* **WHAT TO DO**:
Could you report every line of the listing below that holds the word "click"?

--- START ---

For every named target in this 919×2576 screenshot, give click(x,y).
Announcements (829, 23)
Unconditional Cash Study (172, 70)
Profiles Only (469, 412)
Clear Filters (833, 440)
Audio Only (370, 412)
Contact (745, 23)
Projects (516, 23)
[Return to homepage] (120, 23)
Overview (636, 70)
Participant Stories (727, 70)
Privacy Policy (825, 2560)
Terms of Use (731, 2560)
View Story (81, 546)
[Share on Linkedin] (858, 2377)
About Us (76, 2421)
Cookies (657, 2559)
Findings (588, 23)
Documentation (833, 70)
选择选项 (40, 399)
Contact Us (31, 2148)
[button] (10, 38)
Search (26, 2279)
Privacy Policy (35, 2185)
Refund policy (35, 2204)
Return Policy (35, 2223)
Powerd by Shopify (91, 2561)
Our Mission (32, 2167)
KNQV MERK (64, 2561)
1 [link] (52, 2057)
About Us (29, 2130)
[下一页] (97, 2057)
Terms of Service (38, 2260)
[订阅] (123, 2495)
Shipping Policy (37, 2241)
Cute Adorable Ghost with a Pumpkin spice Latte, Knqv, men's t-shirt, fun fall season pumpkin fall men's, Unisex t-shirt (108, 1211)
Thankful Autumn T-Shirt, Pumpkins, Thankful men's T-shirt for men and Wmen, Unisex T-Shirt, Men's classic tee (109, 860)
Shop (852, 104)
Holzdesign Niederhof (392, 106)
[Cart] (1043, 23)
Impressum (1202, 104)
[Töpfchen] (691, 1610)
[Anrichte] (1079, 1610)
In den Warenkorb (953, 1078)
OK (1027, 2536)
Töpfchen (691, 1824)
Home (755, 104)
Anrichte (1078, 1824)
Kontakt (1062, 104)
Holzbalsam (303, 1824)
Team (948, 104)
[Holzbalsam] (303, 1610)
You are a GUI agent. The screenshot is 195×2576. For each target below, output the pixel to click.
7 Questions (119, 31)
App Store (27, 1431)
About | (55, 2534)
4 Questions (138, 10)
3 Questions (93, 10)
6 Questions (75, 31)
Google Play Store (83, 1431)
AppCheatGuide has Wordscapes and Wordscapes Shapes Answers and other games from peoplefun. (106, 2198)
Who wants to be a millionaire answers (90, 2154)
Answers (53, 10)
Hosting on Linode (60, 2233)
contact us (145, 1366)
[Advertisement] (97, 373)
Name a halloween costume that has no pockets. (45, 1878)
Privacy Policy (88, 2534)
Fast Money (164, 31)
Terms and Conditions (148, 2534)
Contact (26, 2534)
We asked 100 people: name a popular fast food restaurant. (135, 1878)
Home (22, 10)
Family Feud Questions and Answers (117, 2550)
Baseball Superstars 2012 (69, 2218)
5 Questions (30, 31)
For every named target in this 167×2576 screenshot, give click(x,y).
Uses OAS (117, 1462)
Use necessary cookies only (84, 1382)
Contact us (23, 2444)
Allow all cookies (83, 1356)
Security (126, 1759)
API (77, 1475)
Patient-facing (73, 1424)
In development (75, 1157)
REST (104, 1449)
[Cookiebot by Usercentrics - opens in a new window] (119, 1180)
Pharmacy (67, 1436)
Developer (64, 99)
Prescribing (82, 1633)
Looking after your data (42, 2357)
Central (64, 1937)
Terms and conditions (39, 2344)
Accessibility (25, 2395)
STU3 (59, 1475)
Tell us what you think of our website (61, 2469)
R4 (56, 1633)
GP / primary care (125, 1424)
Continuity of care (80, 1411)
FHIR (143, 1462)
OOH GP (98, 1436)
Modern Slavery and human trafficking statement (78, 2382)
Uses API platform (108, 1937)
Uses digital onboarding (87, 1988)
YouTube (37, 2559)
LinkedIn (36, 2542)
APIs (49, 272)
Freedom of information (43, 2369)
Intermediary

--- END ---

* **FINISHED TASK**:
For every named target in this 919×2576 screenshot, give click(x,y).
You are a GUI agent. The screenshot is 195×2576. For each target below, output the pixel to click.
For every named target in this 167×2576 screenshot, give click(x,y).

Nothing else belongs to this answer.